All stages and maneuvers of the take-off went smoothly and the telescope became independent after 27 minutes of flight to aim for its destination. The space observatory, whose mission reached ten billion dollars (223 billion crowns), will settle 1.5 million kilometers away from Earth, almost five times further than the moon.

It will be located at the second Lagrange point, the place where the gravitational influences of the Earth and the Sun balance. As a result, the telescope will be able to maintain a stable orbit and at the same time stay in the shadow of our planet from the sun’s rays.

Webb technical specifics

“Webb” will also be used by scientists to study the planets and other bodies of our solar system, to study their origin and evolution, and to compare them with exoplanets, or planets orbiting other stars.
At the same time, the telescope will monitor exoplanets, which are located in the so-called habitable zones, and there could be liquid water on their surface. In connection with this, it is also planned to look for possible signs indicating the possible habitability of such bodies.

To fulfill these tasks, the observatory has a giant mirror with a diameter of 6.5 meters, four scientific instruments, and a shield 21 by 14 meters, which will protect the apparatus from the heat of sunlight and keep them in the necessary deep cold. The devices in the equipment are the NIRCam infrared camera, the NIRSpec infrared spectrograph, the MIRI infrared device, and the infrared display with the NIRISS spectrograph.

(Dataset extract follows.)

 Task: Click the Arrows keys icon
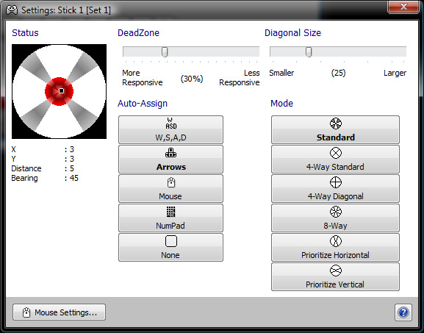171,153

The large primary mirror consists of 18 smaller hexagonal mirrors, each with a diameter of 1.3 meters and a weight of 20 kilograms. Each is made of beryllium and coated with a gold layer. Beryllium scientists chose this metal because of its lightness and strength. In addition, it maintains its shape even in the low-temperature conditions that the telescope instruments need for proper operation. Gold was chosen for the top layer due to its extremely high light reflectance, over a wide range of wavelengths.